Al igual que Leonid Brézhnev, cuando en 1964, tras la destitución de Nikita Jrushchov, toma protesta como Primer Secretario del Partido Comunista de la entonces Unión Soviética, los alcaldes sinaloenses, guardando las debidas proporciones, al llegar a su despacho después de prestar juramento constitucional, encuentran en el que será su escritorio, tres sobres numerados y lacrados, elaborados por sus antecesores, junto a una nota que dice: "abrir el primer sobre, cuando sobrevenga una crisis".

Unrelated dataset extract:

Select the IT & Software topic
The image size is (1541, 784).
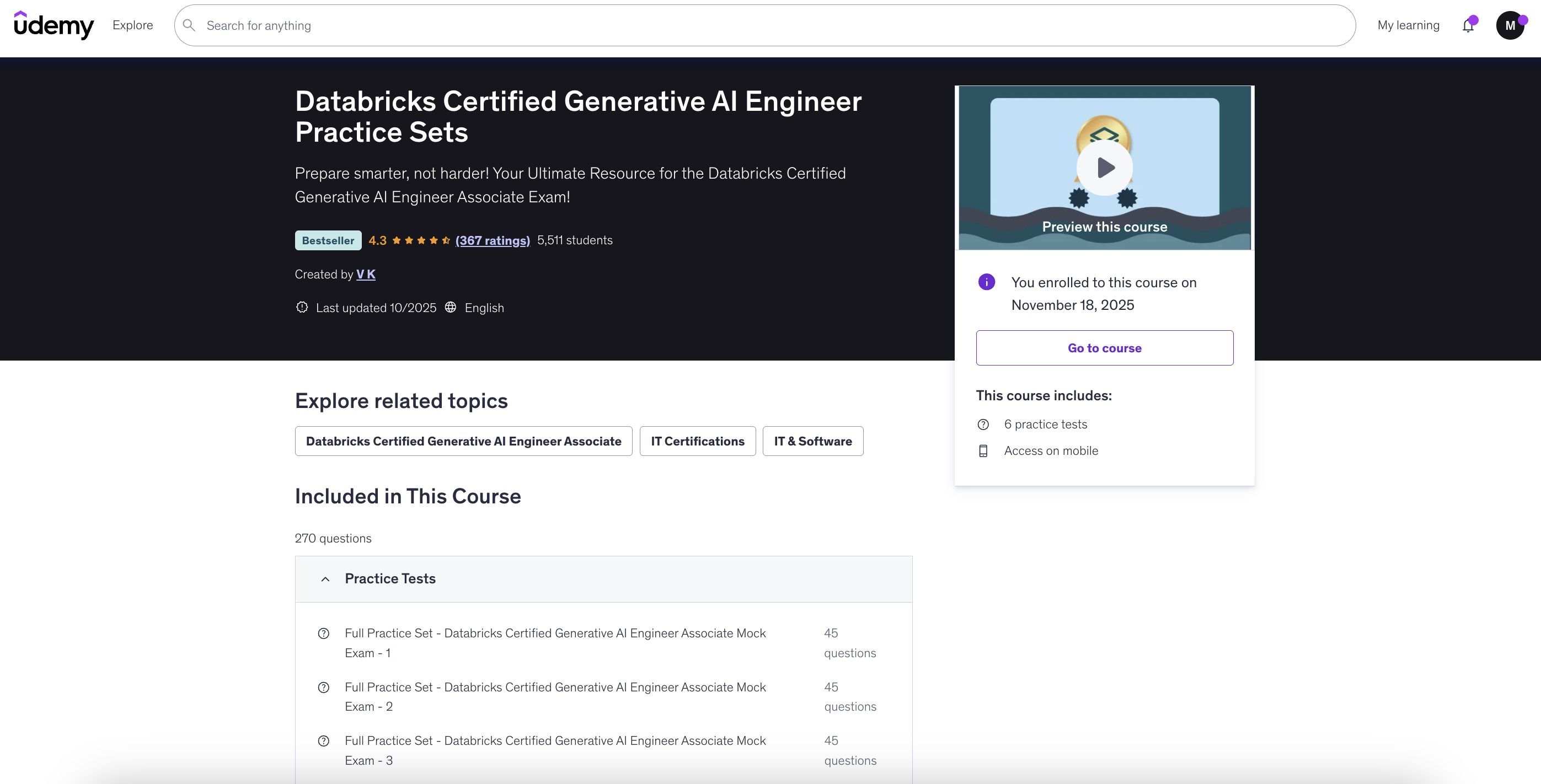(812, 441)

No fue necesario esperar mucho tiempo para que los alcaldes, enfrentaran la primera dificultad. Al iniciar enero, las arcas municipales estaban vacías y los estados financieros registraban pasivos de corto plazo sin fuentes de pago. La capa de superhéroe que utilizaron en campaña ya no tenía poderes mágicos. Presurosamente, hurgaron en su escritorio en busca de los tres sobres, hasta dar con ellos. Al romper el marcado con el número uno, hallan una carta donde se recomienda: "Échame a mí la culpa de todo. Cuando se presente otra crisis, abre el segundo sobre".

A siete meses de su gestión, todos ellos, han atendido el consejo. Algunos con pulcritud, otros sin misericordia, pero todos han responsabilizado a su antecesor, de no poder cumplir con su deber constitucional y cumplir con sus promesas de campaña.

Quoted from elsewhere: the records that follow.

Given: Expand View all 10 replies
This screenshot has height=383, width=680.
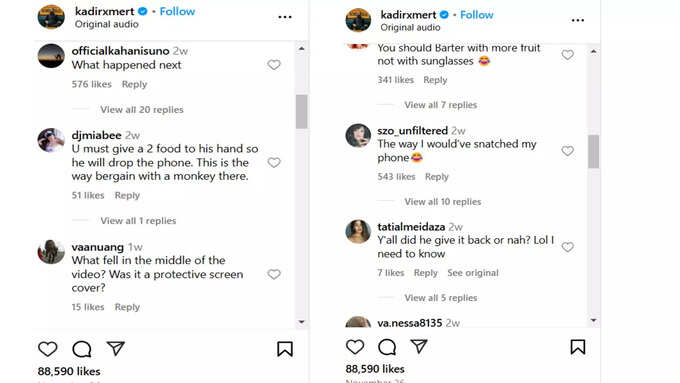Looking at the screenshot, I should tap(443, 202).
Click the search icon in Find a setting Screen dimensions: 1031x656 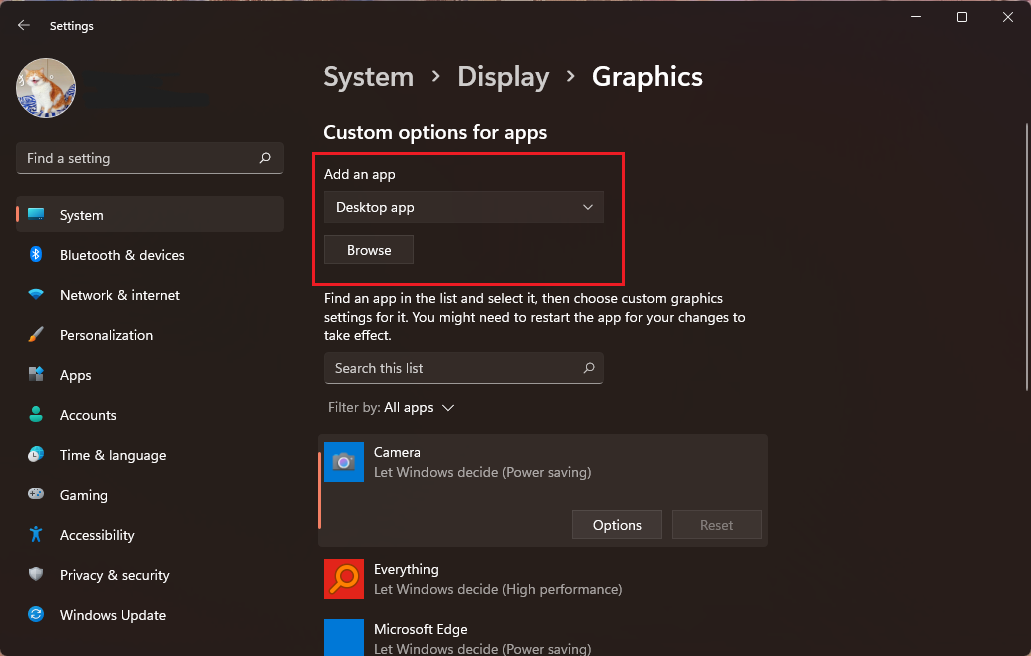coord(265,158)
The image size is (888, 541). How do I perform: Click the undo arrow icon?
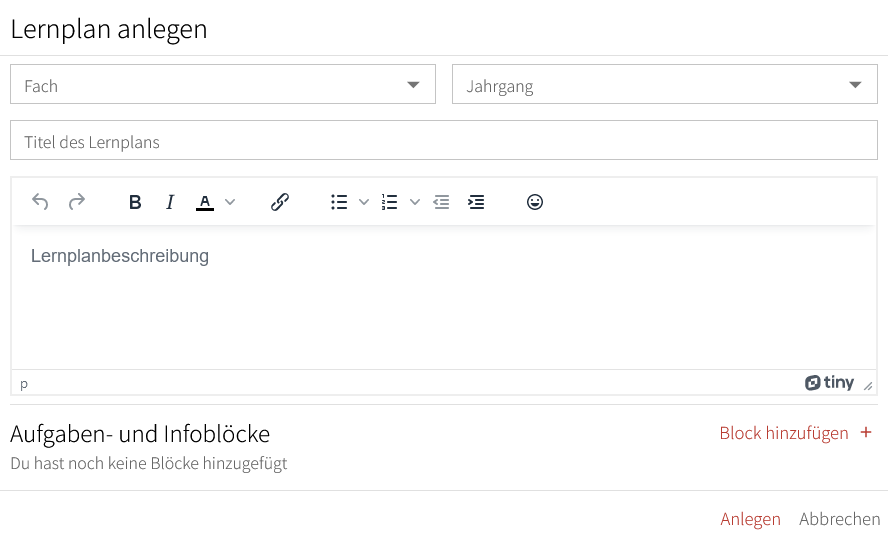coord(40,202)
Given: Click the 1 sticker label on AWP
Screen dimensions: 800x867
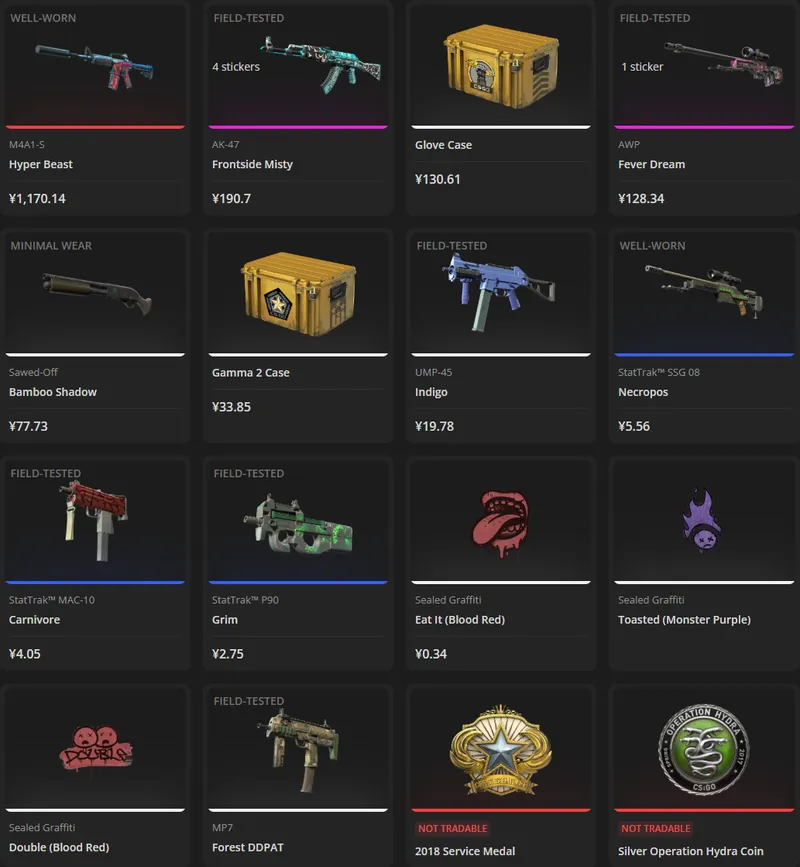Looking at the screenshot, I should click(642, 67).
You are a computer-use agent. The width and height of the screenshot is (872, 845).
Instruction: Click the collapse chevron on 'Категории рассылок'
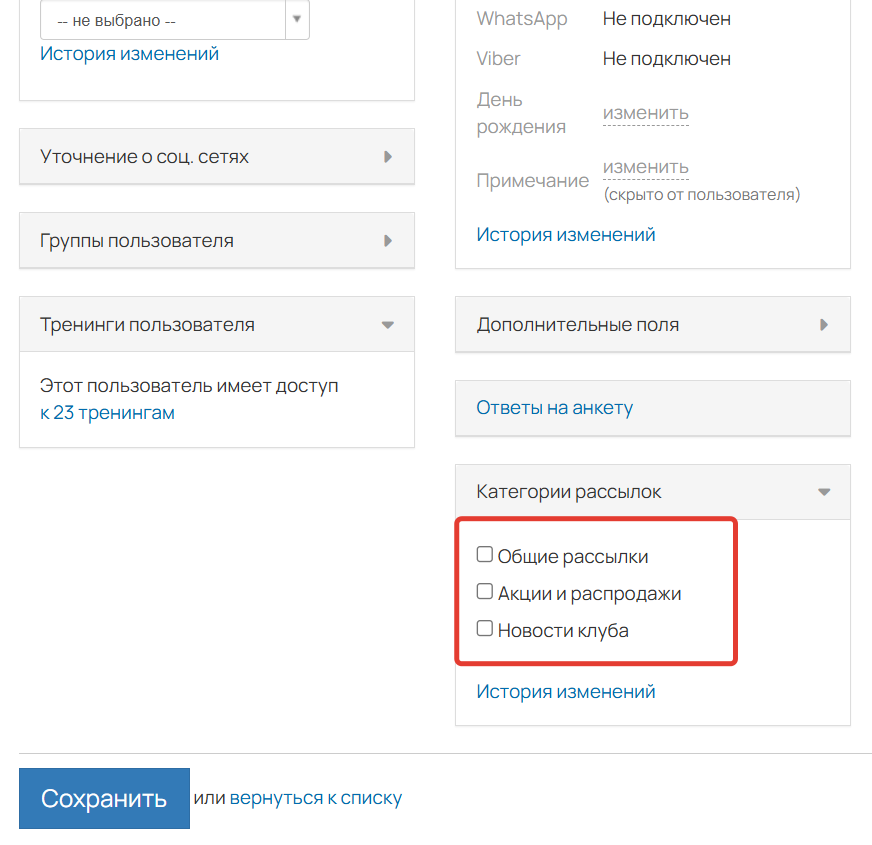[824, 492]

El tiempo sigue su curso y una nueva crisis asoma. Los recursos presupuestales son insuficientes para brindar con decoro, los servicios públicos municipales a que están obligados. Los problemas los han rebasado. Ya han quemado su primera carta y no basta con seguir culpando al que ya se fue. Es tiempo de indagar el contenido del segundo sobre. Al abrirlo, se lee una escueta sugerencia: "culpa a la globalización, a un 'mal puesto' de tus enemigos políticos, a la caída en las participaciones federales y, de inmediato, reestructura tu equipo de trabajo. En caso de producirse otra crisis, abre el tercer sobre".

Algunos alcaldes han empezado a reorganizar su gabinete. Tarde o temprano, el resto tendrá que hacerlo. La tardanza de la mayoría es innecesaria. Luego, obligadamente acudirán al tercer sobre. Será demasiado tarde, de casi nada les servirá. Pocos serán los ciudadanos que recuerden meritoriamente a los alcaldes que concluyen su encargo, si bien les va, en 2016.

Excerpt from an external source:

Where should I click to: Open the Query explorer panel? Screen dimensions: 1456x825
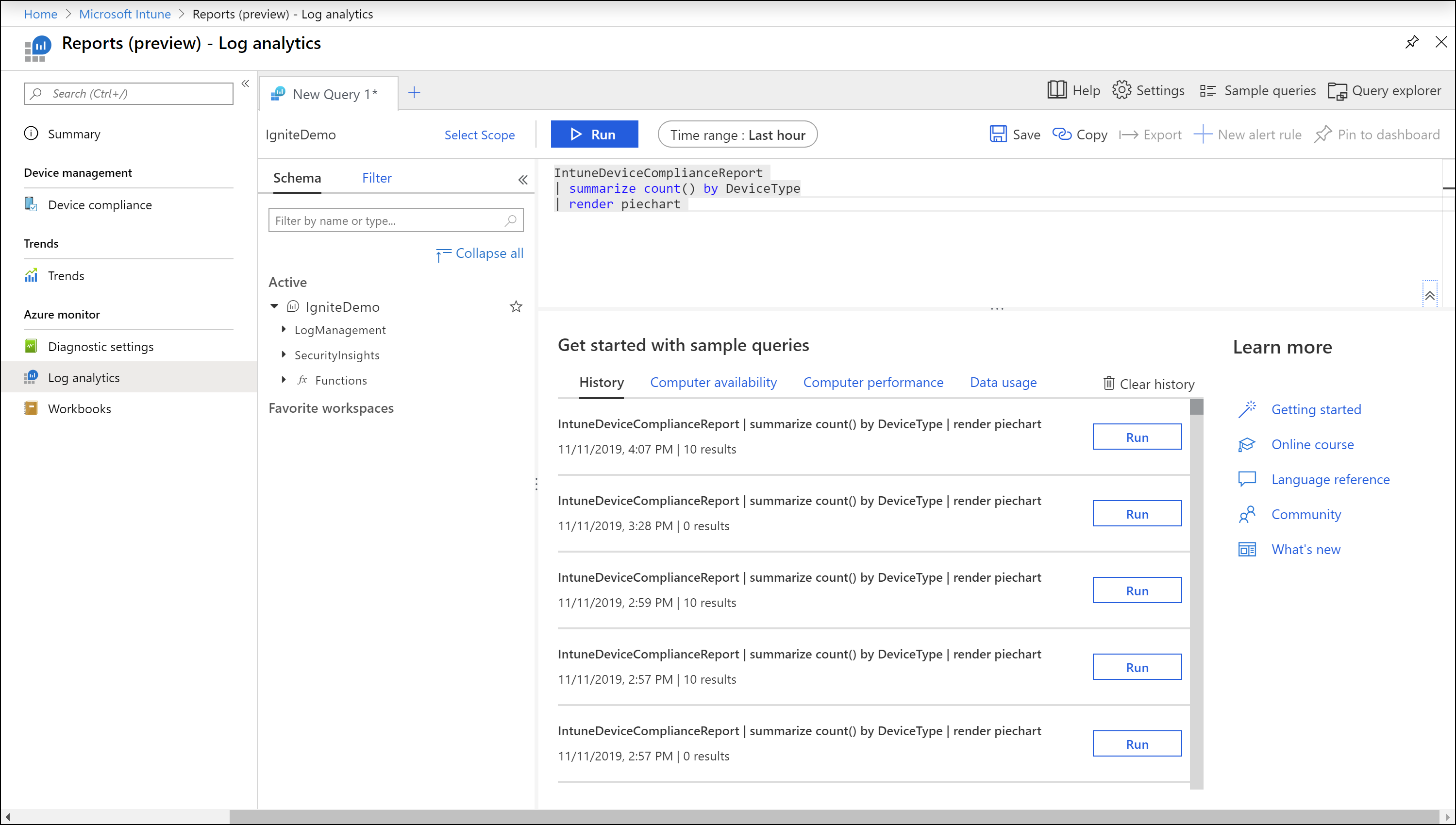coord(1382,90)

Cada uno de ellos, con raras excepciones, sufrirá la maldición de la intrascendencia política. Por la escasez de resultados que enaltezcan su gestión, estarán condenados al olvido y descrédito social. No hay tiempo que perder. Es momento de reestructurar su equipo de trabajo. Es lo único que pueden hacer.

Una vez que despidan a uno o más colaboradores, deberían ocuparse de dos proyectos que no requieren de presupuesto: mejorar la capacidad institucional de sus gobiernos y la calidad de su interlocución con los actores relevantes de la sociedad para, de esa forma, definir colectivamente un desarrollo local diferente y sostenible.